Bizimle Gelmelisin

4.9K 481 122
                                    

İyi okumalar📍

"Itaewon yolunda yasal olmayan bir genel evinde bir robot tarafından öldürülen yaşlı adamın haberi gündeme bomba gibi oturdu. İnsana benzeyen robotlar yaklaşık beş yıldır hayatımızın her yerinde en önemlisi evimizde, çocuklarımızla iç içeyken, bir robotun katil olması tüm insanları ayaklandırdı. Twitter da insanlar bu robotların hayatımızdan çıkması için tag oluştururken, sokaklar da robot karşıtı mitingler düzenlenmeye başladı. İnsanlar korkuyor ve aldığımız bilgilere göre robot iade talepleri %10oranında artış gösterdi"

Jungkook televizyon da açtığı haberi izlerken, Taehyung mutfağın kapısından sessizce haberi dinliyordu. Acaba Jungkook da onu iade eder miydi bunu düşünüp duruyordu. Üstelik onunla beraber uyuduğu gecenin ardından Jungkook o sabah Yugyeom'la buluşmaya gittiğinde içinde oluşan öfke ve kırgınlığa engel olamıyordu. O günün üzerinden üç gün geçmişti ve kırgınlığını gizleyemiyor, onunla gerekmedikçe konuşmuyordu.

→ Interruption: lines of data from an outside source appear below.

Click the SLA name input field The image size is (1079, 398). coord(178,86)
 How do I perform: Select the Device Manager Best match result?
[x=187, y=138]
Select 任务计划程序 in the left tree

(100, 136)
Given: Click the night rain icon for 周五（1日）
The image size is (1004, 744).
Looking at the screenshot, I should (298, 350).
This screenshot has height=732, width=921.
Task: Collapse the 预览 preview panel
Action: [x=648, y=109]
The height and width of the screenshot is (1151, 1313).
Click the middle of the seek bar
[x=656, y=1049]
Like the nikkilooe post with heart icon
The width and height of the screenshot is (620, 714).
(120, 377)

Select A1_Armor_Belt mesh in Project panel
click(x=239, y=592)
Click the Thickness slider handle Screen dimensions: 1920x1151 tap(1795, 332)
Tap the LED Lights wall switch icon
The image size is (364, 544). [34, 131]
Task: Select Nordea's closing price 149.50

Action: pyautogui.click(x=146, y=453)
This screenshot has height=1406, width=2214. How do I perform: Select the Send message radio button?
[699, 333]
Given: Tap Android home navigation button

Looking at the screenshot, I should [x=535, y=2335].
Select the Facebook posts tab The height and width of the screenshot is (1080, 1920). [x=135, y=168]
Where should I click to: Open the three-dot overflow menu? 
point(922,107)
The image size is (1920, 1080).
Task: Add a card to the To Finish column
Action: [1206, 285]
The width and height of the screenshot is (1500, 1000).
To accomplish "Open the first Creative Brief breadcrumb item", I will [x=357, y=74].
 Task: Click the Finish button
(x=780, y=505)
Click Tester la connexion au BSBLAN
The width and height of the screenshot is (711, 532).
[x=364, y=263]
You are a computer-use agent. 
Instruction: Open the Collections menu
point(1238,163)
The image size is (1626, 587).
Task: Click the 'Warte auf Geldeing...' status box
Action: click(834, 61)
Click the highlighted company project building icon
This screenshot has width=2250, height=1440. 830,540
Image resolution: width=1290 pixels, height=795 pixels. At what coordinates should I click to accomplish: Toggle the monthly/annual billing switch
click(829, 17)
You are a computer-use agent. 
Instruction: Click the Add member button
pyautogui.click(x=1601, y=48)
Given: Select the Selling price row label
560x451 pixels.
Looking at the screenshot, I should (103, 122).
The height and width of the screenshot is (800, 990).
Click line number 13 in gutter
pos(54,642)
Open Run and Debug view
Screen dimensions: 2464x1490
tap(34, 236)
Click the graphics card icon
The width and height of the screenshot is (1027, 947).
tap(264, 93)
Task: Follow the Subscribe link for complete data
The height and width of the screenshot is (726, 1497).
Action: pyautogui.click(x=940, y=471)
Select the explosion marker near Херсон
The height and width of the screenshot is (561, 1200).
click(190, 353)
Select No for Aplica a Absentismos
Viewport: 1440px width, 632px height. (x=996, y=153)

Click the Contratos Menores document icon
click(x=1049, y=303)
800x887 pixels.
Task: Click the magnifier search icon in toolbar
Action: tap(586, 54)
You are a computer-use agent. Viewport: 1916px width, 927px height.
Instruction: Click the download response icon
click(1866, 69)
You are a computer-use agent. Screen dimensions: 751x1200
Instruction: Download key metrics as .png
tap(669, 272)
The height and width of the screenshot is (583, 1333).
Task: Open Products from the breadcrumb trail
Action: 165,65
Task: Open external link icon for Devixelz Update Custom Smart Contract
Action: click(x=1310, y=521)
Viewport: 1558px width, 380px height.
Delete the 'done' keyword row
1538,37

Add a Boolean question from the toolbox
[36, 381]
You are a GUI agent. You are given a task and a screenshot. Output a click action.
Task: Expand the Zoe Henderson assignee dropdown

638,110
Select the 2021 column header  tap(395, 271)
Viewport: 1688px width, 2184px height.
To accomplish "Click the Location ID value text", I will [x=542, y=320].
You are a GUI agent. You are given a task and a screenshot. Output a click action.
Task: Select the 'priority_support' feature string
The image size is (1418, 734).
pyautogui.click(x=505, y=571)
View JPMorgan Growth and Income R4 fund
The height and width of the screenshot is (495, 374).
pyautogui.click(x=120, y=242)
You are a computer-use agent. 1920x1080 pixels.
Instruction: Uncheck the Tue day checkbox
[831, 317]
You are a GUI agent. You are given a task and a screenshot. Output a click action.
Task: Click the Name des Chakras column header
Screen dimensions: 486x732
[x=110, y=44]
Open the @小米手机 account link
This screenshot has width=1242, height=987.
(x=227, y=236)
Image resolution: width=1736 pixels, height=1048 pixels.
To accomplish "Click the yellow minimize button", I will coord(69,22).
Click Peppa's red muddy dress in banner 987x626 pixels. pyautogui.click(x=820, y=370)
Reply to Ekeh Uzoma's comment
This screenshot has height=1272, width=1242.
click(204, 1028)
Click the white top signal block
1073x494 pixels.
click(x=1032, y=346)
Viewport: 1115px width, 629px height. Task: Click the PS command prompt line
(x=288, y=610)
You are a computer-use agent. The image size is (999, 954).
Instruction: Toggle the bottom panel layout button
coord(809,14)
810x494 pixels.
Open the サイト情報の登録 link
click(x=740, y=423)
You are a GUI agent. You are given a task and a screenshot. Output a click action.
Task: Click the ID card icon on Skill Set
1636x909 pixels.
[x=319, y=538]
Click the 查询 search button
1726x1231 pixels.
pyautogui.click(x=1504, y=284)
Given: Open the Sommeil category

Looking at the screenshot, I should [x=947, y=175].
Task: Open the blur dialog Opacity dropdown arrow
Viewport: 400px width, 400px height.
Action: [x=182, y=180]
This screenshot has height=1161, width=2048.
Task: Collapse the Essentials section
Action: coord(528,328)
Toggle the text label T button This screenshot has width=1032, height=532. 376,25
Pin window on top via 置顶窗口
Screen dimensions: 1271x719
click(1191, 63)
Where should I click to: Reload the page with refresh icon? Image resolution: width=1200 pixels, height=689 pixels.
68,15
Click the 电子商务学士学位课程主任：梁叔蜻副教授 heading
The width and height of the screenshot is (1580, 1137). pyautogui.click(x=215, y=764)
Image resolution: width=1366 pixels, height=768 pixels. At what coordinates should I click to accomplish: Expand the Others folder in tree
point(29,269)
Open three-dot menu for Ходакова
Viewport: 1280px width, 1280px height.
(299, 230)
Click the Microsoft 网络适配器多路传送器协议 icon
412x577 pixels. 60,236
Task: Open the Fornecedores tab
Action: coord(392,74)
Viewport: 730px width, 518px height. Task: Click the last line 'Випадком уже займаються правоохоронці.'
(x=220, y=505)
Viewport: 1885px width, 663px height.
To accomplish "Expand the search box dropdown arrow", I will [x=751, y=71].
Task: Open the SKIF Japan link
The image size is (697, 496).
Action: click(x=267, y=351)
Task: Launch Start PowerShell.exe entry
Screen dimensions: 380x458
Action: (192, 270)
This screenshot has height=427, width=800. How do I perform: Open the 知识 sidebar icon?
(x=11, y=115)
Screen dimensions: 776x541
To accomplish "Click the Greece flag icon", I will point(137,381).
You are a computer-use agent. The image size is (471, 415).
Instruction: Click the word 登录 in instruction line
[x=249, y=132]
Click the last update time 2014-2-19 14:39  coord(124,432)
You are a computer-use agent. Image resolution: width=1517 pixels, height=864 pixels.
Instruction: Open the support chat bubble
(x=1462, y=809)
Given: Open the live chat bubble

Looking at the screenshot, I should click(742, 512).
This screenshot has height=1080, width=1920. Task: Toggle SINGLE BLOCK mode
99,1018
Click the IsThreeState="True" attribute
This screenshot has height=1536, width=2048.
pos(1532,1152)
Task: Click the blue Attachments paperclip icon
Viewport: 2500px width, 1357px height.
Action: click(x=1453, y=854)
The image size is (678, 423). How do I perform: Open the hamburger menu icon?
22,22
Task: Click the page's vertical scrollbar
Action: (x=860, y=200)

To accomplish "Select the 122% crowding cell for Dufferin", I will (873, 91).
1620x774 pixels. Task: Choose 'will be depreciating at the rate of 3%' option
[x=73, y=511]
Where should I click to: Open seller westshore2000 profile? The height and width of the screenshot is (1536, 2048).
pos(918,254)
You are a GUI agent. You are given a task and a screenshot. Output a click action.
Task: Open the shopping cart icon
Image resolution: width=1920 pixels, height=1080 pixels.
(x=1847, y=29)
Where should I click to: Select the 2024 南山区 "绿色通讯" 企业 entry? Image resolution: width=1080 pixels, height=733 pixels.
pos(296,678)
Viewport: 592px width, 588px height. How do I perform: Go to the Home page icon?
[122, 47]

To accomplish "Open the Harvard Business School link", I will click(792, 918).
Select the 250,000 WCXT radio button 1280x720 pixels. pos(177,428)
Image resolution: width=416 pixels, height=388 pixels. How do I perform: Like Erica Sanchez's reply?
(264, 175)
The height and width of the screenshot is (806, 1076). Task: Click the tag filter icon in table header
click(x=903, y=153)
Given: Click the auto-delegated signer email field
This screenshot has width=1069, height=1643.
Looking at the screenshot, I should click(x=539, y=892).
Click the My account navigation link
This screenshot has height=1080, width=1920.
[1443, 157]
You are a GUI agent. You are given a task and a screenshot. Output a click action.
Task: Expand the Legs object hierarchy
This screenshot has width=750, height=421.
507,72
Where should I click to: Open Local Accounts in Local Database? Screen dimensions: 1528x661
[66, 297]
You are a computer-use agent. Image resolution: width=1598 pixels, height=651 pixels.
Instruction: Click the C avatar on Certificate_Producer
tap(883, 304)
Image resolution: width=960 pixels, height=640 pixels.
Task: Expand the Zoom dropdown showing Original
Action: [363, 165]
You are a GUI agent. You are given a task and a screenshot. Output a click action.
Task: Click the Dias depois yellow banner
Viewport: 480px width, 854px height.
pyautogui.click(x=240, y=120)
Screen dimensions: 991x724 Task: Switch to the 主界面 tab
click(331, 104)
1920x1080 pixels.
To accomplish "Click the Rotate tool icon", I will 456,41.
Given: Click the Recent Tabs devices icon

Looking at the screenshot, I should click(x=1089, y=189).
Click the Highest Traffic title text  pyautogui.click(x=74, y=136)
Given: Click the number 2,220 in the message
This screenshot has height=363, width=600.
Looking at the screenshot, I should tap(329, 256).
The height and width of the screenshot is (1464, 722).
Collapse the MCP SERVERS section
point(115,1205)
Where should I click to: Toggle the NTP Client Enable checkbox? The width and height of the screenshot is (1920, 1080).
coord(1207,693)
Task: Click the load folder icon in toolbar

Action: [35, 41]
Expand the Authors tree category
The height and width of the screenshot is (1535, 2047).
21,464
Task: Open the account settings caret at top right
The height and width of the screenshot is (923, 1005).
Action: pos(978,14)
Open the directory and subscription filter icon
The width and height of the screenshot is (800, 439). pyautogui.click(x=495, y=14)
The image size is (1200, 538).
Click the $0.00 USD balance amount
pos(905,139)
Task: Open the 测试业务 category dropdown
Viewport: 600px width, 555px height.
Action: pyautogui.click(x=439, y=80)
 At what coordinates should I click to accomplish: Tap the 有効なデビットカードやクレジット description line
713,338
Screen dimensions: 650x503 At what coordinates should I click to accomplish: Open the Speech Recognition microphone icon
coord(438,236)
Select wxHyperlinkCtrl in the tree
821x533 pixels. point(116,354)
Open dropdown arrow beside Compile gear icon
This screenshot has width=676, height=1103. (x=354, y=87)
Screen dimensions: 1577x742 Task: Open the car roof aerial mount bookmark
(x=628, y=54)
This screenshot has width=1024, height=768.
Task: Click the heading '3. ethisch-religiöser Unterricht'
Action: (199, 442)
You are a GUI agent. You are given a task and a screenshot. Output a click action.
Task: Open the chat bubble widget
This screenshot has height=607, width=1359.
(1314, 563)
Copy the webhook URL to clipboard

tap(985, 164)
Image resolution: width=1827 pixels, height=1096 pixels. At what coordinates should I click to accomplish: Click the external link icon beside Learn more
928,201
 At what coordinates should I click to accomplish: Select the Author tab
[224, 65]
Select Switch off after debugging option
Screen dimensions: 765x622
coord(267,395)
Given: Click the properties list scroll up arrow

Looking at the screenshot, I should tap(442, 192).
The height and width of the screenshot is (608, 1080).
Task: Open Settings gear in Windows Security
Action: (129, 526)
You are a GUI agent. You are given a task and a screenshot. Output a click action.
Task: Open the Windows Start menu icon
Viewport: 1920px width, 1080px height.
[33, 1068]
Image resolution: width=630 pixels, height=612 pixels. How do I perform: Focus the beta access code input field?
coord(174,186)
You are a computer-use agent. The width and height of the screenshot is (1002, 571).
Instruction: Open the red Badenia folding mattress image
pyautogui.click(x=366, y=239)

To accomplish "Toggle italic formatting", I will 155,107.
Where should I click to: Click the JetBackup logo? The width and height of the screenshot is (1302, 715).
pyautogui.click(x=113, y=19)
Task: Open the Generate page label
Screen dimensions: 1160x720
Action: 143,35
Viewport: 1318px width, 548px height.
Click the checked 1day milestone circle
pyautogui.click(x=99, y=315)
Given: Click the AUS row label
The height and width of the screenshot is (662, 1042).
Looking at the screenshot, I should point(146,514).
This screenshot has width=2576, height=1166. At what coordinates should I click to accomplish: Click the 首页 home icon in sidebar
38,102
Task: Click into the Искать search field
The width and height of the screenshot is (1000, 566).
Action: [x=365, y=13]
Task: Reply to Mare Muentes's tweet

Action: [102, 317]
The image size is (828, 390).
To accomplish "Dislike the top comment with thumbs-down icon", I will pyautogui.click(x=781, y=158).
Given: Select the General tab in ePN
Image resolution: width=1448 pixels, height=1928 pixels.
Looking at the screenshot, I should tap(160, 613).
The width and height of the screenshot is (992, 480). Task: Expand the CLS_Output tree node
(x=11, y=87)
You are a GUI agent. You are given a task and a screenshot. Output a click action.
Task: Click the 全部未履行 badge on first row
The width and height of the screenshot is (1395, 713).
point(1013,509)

Jungkook telefonundan Mark'ı aradı izlediği haberin ardından. Telefon nerdeyse kapanmak üzereyken açıldığında kulağına gürültülü bir ses dolmuştu. "Mark neredesiniz?" diye sordu. "İtaewon da mitingdeyiz" dediğini duyduğunda sinirle ayağa kalktı. "Beni Neden çağırmadınız?" diye sordu hemen. "Robot karşıtı bir mitingdeyiz Jungkook, senin burada yerin yok" dediğinde Jungkook öfkeyle soludu. Telefonu arkadaşının suratına kapatıp koltuğun üzerindeki ceketini üzerine geçirip kapıya doğru giderken mutfağın kapısında ona bakan Taehyung'u gördüğü halde bir şey söylemeden evden çıkıp, mitingin olduğu yere gitmek üzere arabasına bindi.

Taehyung onun peşinden bakarken içini saran korkuya engel olamıyordu.  Salona geçip haber kanallarında gezinmeye başladı. Kendisi gibi olan robotlar olduğuna emindi ama kendisini bu dünya da yapayalnız hissediyordu. O insanı öldüren robotun da tıpkı kendisi gibi insana özel duygular hissettiğinden şüphesi yoktu. Bundan sonra ne olacaktı? İnsanlar farklı robotlara ne yaparlardı? Kendini güvende hissetmiyorken zihni bir an da bir sanrıyı gözlerinin önüne getirdi. "Taehyung kaç bizi buldular" diyordu kızıl saçlı bir robot. Başına giren sancıyla koltukta iki büklüm oldu. Bu gördükleri de neyin nesiydi, hiç bir şey anlayamıyordu. Tüm bu olanlar onu daha fazla korkuturken zilin çalmasıyla korkuyla yerinden sıçradı.

Jungkook'un bu kadar erken döneceğini tahmin etmemişti. Başındaki ağrının şiddeti devam ederken kapıya doğru ilerledi ve ısrarla çalan zil baş ağrısına iyi gelmediğinden hızla kapıyı açtı. Jungkook'un döndüğünü düşünmüştü kapıyı açarken ama kapıda biri insan diğeri robot iki kişi vardı tanımadığı. Aslında yüzleri tanıdık geliyordu ama çıkaramadı bir türlü.

"Sonunda seni buldum Taehyung" dedi insan olan. Boyu kendisinden hafif kısa kirli sakalları olan, Koreli olmadığı belli gencin adıyla ona seslenmesine şaşkınlıkla baktı. "Adımı nereden biliyorsunuz?" diye sordu hemen.

"Hiç bir şey hatırlamıyor, bizi tanımadı" diyen robota baktı dikkatle. Bakışlarında farklı bir ifade vardı. Diğer robotlardan çok daha farklı, anlamlı bakıyordu.

"Taehyung ben Colin, bu da kardeşimiz Jin. Hiç bir şey hatırlamadığını biliyoruz. Ama bizler senin kardeşiniz"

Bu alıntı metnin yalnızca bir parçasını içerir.